От памятников, обозначенных на старом плане, остались в основном лишь пьедесталы. Фигуры Искры и Кочубея он, правда, видел — они валялись на набережной с перебитыми руками возле какой-то кузницы. Только Богдан, не тронутый, скакал на горячем коне и указывал булавой на север — то ли угрожая ею, то ли собираясь её склонить.

Наибольшее внимание он уделил Подолу — той части города, где сам жил, убедившись, что не только от людей остаются мёртвые надписи, но и целые эпохи истории проходят почти без следа, оставляя кое-где лишь смутные догадки о былом величии. Блестящий центр средневековья с Академией и славными монастырями превратился теперь в мелкую торговую площадь, пристанище лавочников и ругающихся перекупщиц, очаг кустарного производства мыла, гильз, кожи, уксуса и ваксы.

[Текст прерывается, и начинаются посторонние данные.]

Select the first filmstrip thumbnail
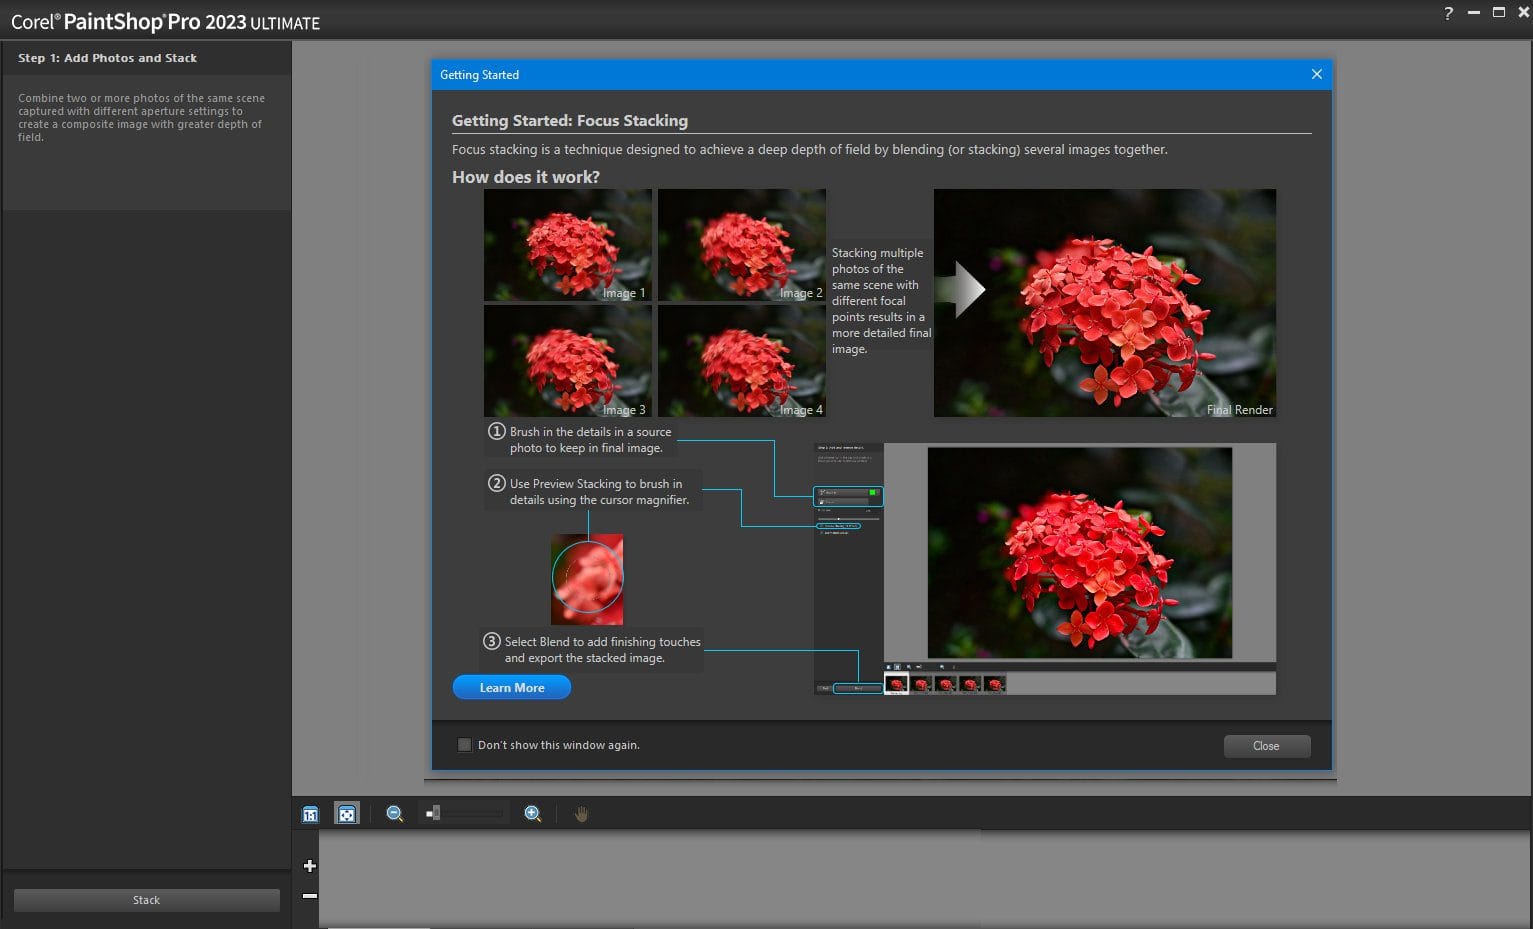(x=896, y=684)
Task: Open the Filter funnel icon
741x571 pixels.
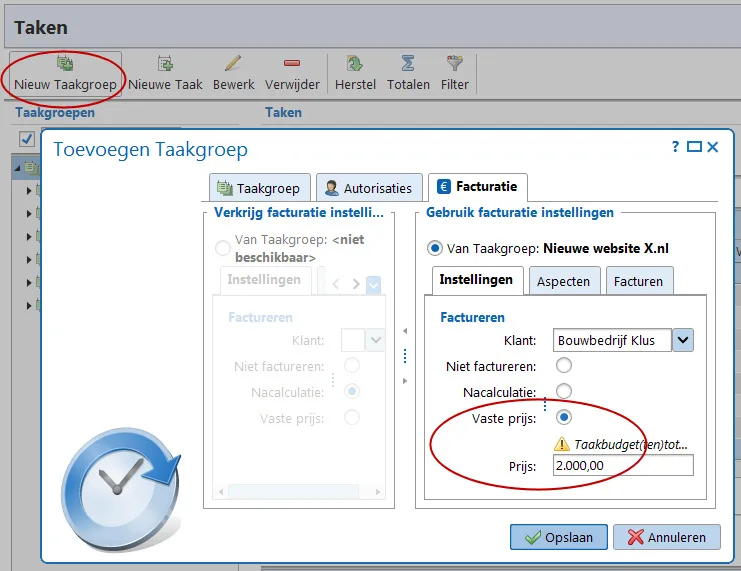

Под вечер, возвращаясь из своих прогулок, Степан спускался к Днепру где-нибудь в уединённом месте, купался там и устало тащился домой. После вечерней порции сала, ставшего его единственной пищей, он выходил во двор, садился под сараем и курил. Дом Гнидых казался ему мёртвым. Если там и была жизнь, то она совсем не проявлялась снаружи. Ни шума, ни гомона оттуда не доносилось, двери открывались неохотно, и на ночь он безмолвно зажигал свет. За всё время он лишь раз мельком видел хозяина, возвращавшегося из лавки; хозяйка дважды в день доила коров, но молоко ему больше не предлагала. Только по вечерам на крыльцо выходила покурить одинокая фигура юноши, угостившего его сигаретой в первый день. Он сидел, курил, потом исчезал в доме. Степан невольно чувствовал к нему симпатию — тот казался таким же одиноким, как и он сам. Но подойти и заговорить он не решался. Спать ложился рано, не имея света, и спал допоздна, восполняя сном свои скудные трапезы. Все мысли о поиске жилья на зиму он откладывал до получения стипендии. Но дело повернулось неожиданно.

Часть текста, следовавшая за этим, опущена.